CRIME and BREACH are cool practical attacks, described in essence by Kelsey back in 2002. CRIME targets TLS-level zlib
compression, while BREACH attacks HTTP Content-Encoding
gzip
or deflate
(which are equivalent in terms of compression algorithm).
Here I suggest a countermeasure. I don’t suggest anybody implement this without further analysis, but I think it’s a fun thought exercise.
First, a quick sketch of how deflate/zlib works. See RFC1950 and RFC1951 for the full details.
A zlib encoding is a short header, a deflate encoding, and then a 32-bit CRC over the input data. zlib’s purpose here is to specify the parameters the decompression algorithm needs to get the right answer, rather than to perform any compression itself.
deflate window size is 2^(8 + wwww)
| compression method is deflate
| | compression level (not used by decompressor)
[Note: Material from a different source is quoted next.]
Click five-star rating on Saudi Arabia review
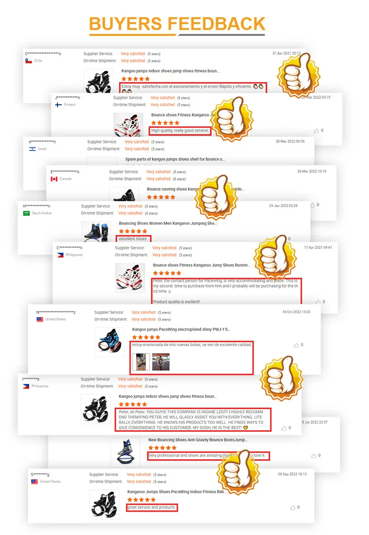This screenshot has height=535, width=369. point(133,231)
| | | preset dictionary (rarely used)
| | | | checksum such that header is 0 mod 0x1f
| | | | |
/--\/--\ /-\|/--\
+----------+----------+----------+----------+
| wwww1000 | LLL0cccc | deflate stream... |
+----------+----------+----------+----------+
| ... |
+----------+----------+----------+----------+
| Adler-32 CRC over uncompressed data |
+----------+----------+----------+----------+
A deflate stream is formatted as a sequence of blocks, of varying types. There are three defined types:
The latter two blocks types encode sequences of literal byte values and instructions to copy a previous subsequence of bits, as far back as the window extends.
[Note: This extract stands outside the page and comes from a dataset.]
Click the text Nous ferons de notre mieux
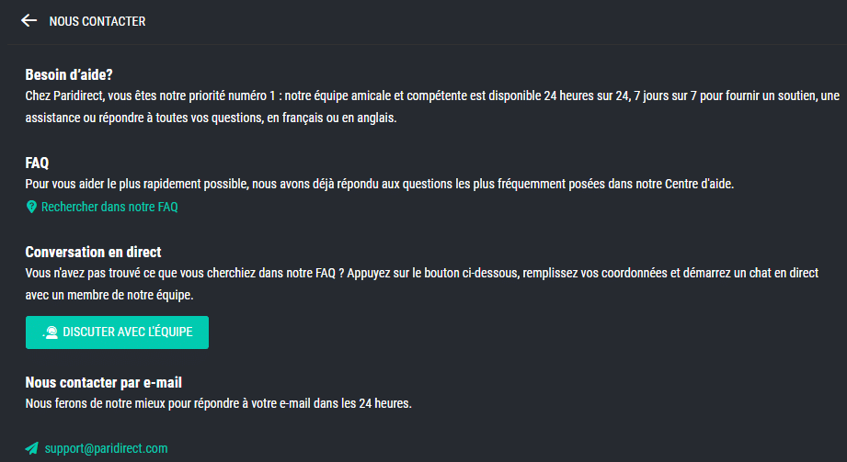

So the plaintext street by street
might get compressed like this:
'street by ', COPY(back 10, length 6)
^ |
'-------------'
These back references in a deflate stream are important in the context of CRIME/BREACH, because they mean a plaintext containing two instances of the same string (within the window size) will compress better. As a trivial example:
GET /?twid=sec HTTP/1.1
Host: twitter.com
Cookie: twid=secret
will compress to a noticably smaller encoding, than:
GET /?twid=butts HTTP/1.1
Host: twitter.com
Cookie: twid=secret
That’s because the occurance of ‘twid=sec’ in the Cookie value will refer back to the HTTP preamble line in the first example, but will probably get encoded literally in the second.
I hereby present the world’s stupidest zlib ‘compressor’:
from zlib import adler32
def compress(inp):
ll = len(inp)
assert ll <= 0xffff
# a single, final, uncompressed block
block = bytes([0b00000001]) + \
ll.to_bytes(2, 'little') + \
(ll ^ 0xffff).to_bytes(2, 'little')
# zlib (fake window size, compression level)
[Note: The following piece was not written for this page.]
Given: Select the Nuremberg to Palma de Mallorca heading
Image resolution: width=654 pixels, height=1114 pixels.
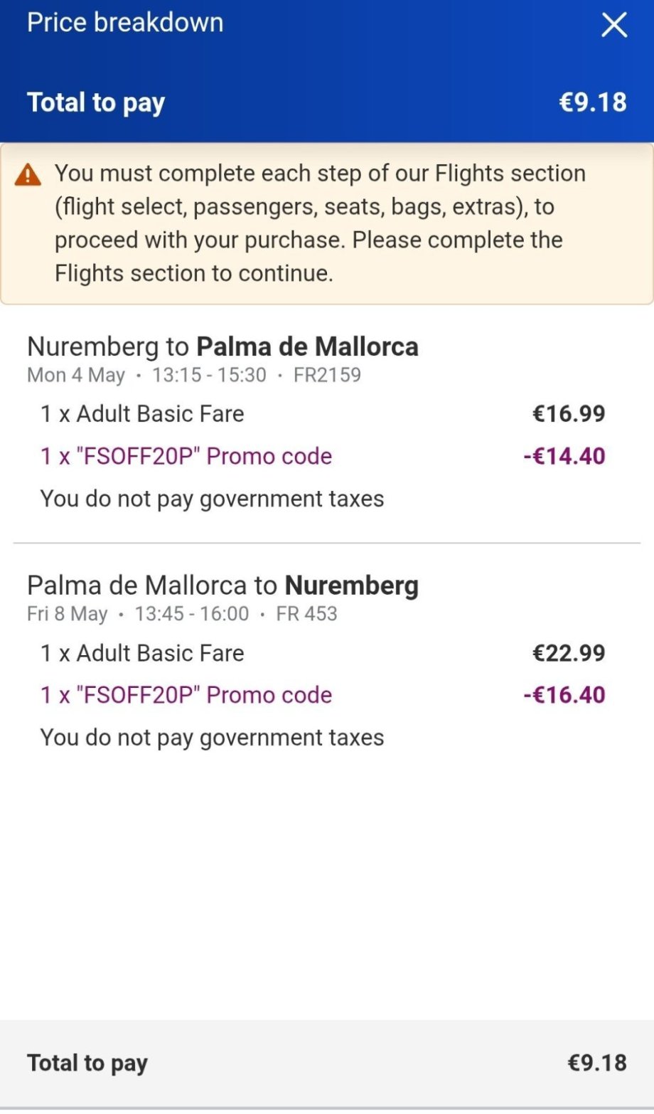Looking at the screenshot, I should [223, 347].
zlib_header = bytes([0b01111000, 0b10011100])
csum = adler32(inp).to_bytes(4, 'big')
return zlib_header + block + inp + csum
if __name__ == '__main__':
import zlib
m = b'hello world'
c = compress(m)
assert len(c) > len(m) # whoops
assert zlib.decompress(c) == m
Imagine our input to the compressor was the plaintext and a number of positions in the plaintext over which the window must not extend. For example (position marked with a pipe):
GET /?twid=sec HTTP/1.1|
Host: twitter.com
Cookie: twid=secret
Choosing where to put these marks is a crucial detail. Surrounding either user-controlled input (like the HTTP preamble above), or sensitive data (like cookies, CSRF tokens, etc.) should work (but the latter seems more convincing because the definition of ‘user-controlled’ here varies with time).
Now the window when compressing ‘twid=secret’ in the Cookie like only extends back to the end of the preamble line.
The same idea can be extended to deal with regions of previous plaintext which should not be considered in the window. This could produce better compressions where a back-ref skips entirely over a region.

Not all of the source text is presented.